Paul Giannasi is the manager of True Vision, where he gives information related to hate crimes in the UK.
What is True vision and their purpose?
True vision is a function apart of the police. I manage it on behalf of the National Police Chiefs Council. We did a review in 2009 to see how well third-party reporting was working. Third party reporting stems from a stigma inquiry where that there were a lot of victims who didn’t want to report directly to the police, as they might not trust the police, or they might not want to go to the police. So, third-party reporting was seen as a way for victims to go to somewhere they might consider a safer environment. We did a review to find there was a number of issues we identified, and one was the various roots that reports were taking, some were taken on paper, some were being emailed, so they were sent in different ways. What we do is provide some of the tools to help victims to report it, either on behalf of a victim or the victim themselves. True vision is a facility that has three purposes one is to provide information to victims, professionals and advocates, another is to provide a library of resources and transparency in policies. So, you’ll see our guidance on there, the data, its got lots of resources so people can download or local material such as information packs. The second purpose is to allow people to report online, including anonymously if they choose to, you’ll also see a link there to report directly to the police. This is useful for situations such as someone being gay and not out to their family, so they don’t have walk in and tell the police this. So, reporting anonymously might be a more appropriate solution.
What are the most common hate crimes?
Racist hate crimes are the most common. We do crime surveys which found that 75 to 80% of the hate crimes we record are racist hate crimes. Religious hate crime often merges with racist hate crime. So, a victim who wears a hijab or a niqab, racist language may be thrown at them rather than religious language, even though what triggers the hate crime is them wearing religious clothing or leaving a religious building so you need to consider race and religion, as two sides of the same coin.
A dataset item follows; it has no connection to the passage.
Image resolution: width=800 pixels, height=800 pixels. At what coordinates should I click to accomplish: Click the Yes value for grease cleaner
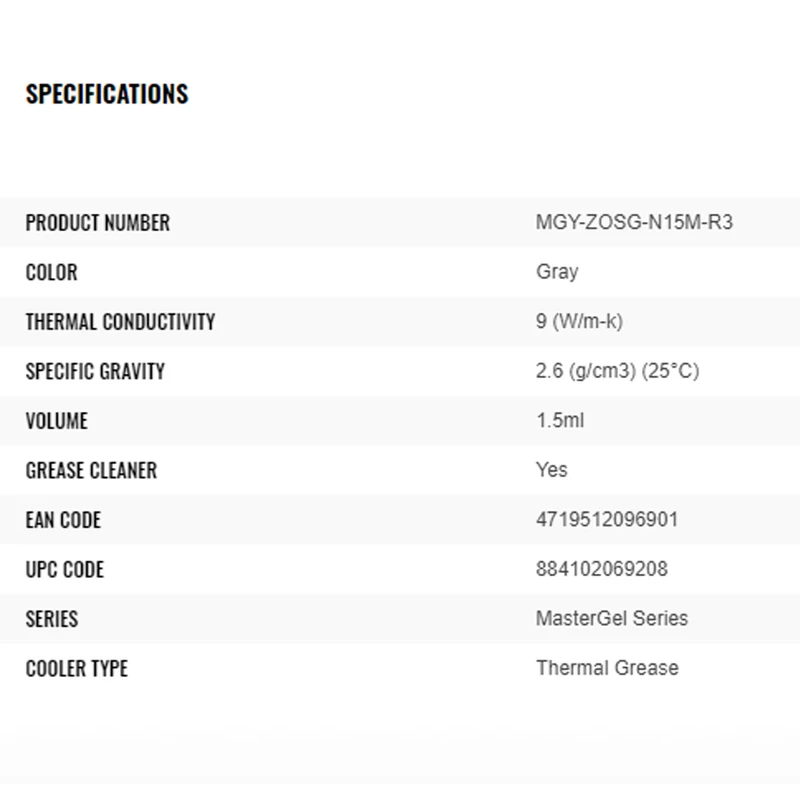coord(551,470)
This is because in a survey done in 2015, who was targeted the most was ethnic minorities that were of a religious background. What we also know is that some crimes that happen often are not reported. If you look at disability hate crime, the crime survey says that on average, 70,000 take place every year whereas we only recorded 5,000. So, disability hate crime is under-reported. Hate crimes also depend on the situation. When we looked at coastal areas like Dorset, the most common hate crimes were against people who worked in the night time. This is probably because they are the places that are more likely to be exposed to people who are drunk and groups of people.
Hate crimes prevalent online or real life?
There’s definitely a move online, it’s probably an additional than one being more common than the other. So, they work together. There’s a theory that states being more exposed to hate material, it makes people more scared and more likely to act out violently because they are motivated to exposure of hatred similar to what they hold. There is this argument that the internet is an additional or whether it’s the cause or its an effect on how we exist. The nature of the rapid expansion of the internet and social media, meaning that things we were dealing with occasionally like online abuse 10 years ago are mainstream now. This happens all over the world, but I don’t think it’s a movement from offline to online, I feel it’s an addition of the element of online. Hate sites have been there for as long as the internet, so for people to express this hate online, emphasises there is division in this society.
Do you feel the government are doing everything they can to prevent hate crime?
We are doing better than any other state as opposed to us completing the job. The first issue to get people responding is giving victims all the sources they need, so they can report. If you look at Greece, they recorded 40 and Italy reported 500 hate crimes in a year. For Alabama last year, they recorded 10 hate crimes and obviously, this state has deep seated racial divide. The UK is one of the successive governments to keep up with hate crimes, since the Steven Lawrence inquiry in 1999. I’d say we have the strongest response in the world for this issue. But more work needs to be done. We have an advisory group that is made up of advocates, academic and victims, who would say that we made some progress. They would also say we aren’t as well developed when it comes to looking at internet behaviours and responses.
Do you feel hate crimes are fuelled by the current political climate or by other factors?
There are divisions that appear at the time of the EU referendum, that didn’t happen in isolation, but they definitely lead to a spike in recorded hate crime. The issue was that more about awareness on reporting these crimes or more hate crimes. Our official review from the police was that we believe there’s evidence of three factors one was created by a division in society, there was a greater alertness and awareness of hate crimes, so people were more likely to report things when they did happen. We also noticed there was a lot of people indignant of what was happening, they were reporting things. We think it’s a number of things, obviously, the spike was significant, the home office recorded a 41% increase over an 11-week period. It didn’t happen in isolation of course, around the time of the referendum, Jo Cox was tragically murdered which would have an impact. There were also the terrorist attacks, which also have an impact. It’s impossible to say what the cause was and whether the actions of individuals involved were a level of hostility was released, came to the surface, where people were liberated to do so.